* Data
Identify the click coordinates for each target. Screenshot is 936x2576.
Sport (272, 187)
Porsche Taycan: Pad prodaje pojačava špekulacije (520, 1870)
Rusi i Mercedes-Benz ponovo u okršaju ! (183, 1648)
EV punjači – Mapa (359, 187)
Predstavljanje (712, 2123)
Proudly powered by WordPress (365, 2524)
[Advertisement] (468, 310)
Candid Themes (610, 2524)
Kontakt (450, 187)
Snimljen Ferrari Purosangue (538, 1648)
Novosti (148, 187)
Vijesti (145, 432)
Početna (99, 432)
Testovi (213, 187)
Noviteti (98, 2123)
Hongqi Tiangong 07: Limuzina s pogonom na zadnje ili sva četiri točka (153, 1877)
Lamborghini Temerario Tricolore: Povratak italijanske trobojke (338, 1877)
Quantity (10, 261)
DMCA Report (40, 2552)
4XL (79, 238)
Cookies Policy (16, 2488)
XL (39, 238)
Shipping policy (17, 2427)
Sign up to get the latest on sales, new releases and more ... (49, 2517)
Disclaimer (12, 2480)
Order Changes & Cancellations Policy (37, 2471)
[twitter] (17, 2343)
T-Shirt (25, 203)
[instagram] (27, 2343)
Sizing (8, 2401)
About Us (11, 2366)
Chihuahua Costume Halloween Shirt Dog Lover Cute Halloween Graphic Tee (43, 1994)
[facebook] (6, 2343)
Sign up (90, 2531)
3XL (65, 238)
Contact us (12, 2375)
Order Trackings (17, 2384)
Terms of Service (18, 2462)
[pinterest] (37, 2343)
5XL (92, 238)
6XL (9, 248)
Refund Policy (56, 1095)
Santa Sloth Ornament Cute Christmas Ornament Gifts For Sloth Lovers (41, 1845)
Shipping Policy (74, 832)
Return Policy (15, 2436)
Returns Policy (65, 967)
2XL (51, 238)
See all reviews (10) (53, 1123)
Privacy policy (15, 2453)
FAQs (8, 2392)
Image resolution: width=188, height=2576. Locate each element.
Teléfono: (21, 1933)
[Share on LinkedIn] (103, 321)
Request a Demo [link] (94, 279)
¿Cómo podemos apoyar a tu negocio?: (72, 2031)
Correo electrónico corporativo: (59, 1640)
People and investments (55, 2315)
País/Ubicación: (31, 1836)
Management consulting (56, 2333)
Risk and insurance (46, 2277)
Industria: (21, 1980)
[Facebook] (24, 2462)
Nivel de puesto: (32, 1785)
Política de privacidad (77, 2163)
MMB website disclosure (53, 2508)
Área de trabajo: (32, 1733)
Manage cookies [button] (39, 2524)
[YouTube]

* About this task
Search the listing for "each" and show every line where it occurs.

* Written solution
Identify the click coordinates for each target. Screenshot is 936x2576.
Image resolution: width=188, height=2576. Locate each element.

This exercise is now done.